Do you remember going to sixth-grade camp and having mom put your name on everything from your socks to your hat? Your first time away from home, and everyone wants to steal your stuff?
There was an elderly gentleman that lived down the block. He was a bit odd and had very long, gray hair. Sister and I called him "the long-haired man." For some reason we all just stayed away from him.
Was he a bad man? Who knows? He was just different.
Our parents often warned us about people and places. There were bad neighborhoods, and some bad people. We stayed pretty much close to home, as most kids did.
We felt safe in our area and had the street lights to signal when it was time to go inside. Bike riding, playing hop-scotch, and walking to the 7-Eleven was pretty much how we spent our non-school time.
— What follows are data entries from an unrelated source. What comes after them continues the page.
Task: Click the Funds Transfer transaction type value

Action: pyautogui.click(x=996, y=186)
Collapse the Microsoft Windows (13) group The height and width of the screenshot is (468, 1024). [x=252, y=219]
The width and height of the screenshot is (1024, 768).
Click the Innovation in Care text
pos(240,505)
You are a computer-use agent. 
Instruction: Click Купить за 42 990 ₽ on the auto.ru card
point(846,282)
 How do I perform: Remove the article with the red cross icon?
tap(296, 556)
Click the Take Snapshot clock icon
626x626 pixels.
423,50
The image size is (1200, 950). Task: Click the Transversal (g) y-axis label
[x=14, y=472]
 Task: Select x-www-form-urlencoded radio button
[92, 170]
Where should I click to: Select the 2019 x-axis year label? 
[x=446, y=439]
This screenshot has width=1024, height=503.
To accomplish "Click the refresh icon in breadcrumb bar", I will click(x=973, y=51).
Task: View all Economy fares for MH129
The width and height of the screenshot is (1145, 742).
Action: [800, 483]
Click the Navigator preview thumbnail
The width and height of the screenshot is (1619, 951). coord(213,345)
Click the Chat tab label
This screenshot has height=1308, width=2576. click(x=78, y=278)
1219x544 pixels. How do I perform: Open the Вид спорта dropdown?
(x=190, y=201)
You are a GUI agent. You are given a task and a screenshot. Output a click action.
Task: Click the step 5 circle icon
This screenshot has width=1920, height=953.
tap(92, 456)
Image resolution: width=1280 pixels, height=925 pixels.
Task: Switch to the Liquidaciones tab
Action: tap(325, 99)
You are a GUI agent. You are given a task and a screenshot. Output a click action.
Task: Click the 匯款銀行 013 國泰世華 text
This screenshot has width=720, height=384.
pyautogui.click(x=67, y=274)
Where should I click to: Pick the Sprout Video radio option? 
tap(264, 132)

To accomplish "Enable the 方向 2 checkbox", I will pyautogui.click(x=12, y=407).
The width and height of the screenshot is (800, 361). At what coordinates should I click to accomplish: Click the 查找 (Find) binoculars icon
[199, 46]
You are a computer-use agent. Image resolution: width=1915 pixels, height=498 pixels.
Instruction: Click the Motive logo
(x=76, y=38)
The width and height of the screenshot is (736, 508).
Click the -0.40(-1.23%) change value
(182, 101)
I don't ever remember hearing that any of our neighbors were bad. Then again, some of them were our family members. In as much as the little kids depended on the street lights, the teenagers all had a curfew. I think on school nights it was 10 p.m. and weekends maybe midnight. If you were home on time, nothing bad could happen.
I am sure all the bad people and the boogie men came out after midnight! At least that was supposed to be how it worked.
Our parents pretty much raised us the way their parents raised them. Nothing wrong with that. We were taught to go to school and learn as much as we could. We were taught if you worked hard, you could buy a house someday. You did not have to be rich to buy a house. If you screwed up, it was your parents fault! At least that is how it was perceived.
As new generations came, the whole family unit changed. Pretty soon it took two working parents to afford a house. Kids started spending time at daycare and babysitters. The parents started to overindulge the kids after feeling guilty for not always being there. They suddenly all became soccer moms taking turns schlepping the kids from one practice to another.
No more room mothers for each classroom. By this time, all the kids had allergies, and you could surely kill at least one by bringing any homemade goods.
Each decade seems to bring on more and more new things, and less and less of the old ways. I think it was when I hit about 40 that I even realized how good the music was that my parents liked. With a New Year close by, I wonder what kind of changes there will be in raising kids.
We may have thought our parents were strict, and by today’s standards, they probably were. There was no negotiating, time outs, or skipping of desserts. If your Mom read your forehead and caught you lying, you knew it would not go well.
Taking away the kids’ electronics is now a fate worse than death. It almost ranks up there with child abuse, I think. Looking back at how things used to be is always something to share with other old people. It breaks up the conversations about your health.
We do seem to move quickly from worrying about buying school clothes for the kids, to welcoming new babies, and then looking for a new doctor when ours leaves town.
Shortly before my dad passed, he left a letter for us kids. One of the things he said was, "As we grow older, we seem to live more and more in the past."
I think Dad was right.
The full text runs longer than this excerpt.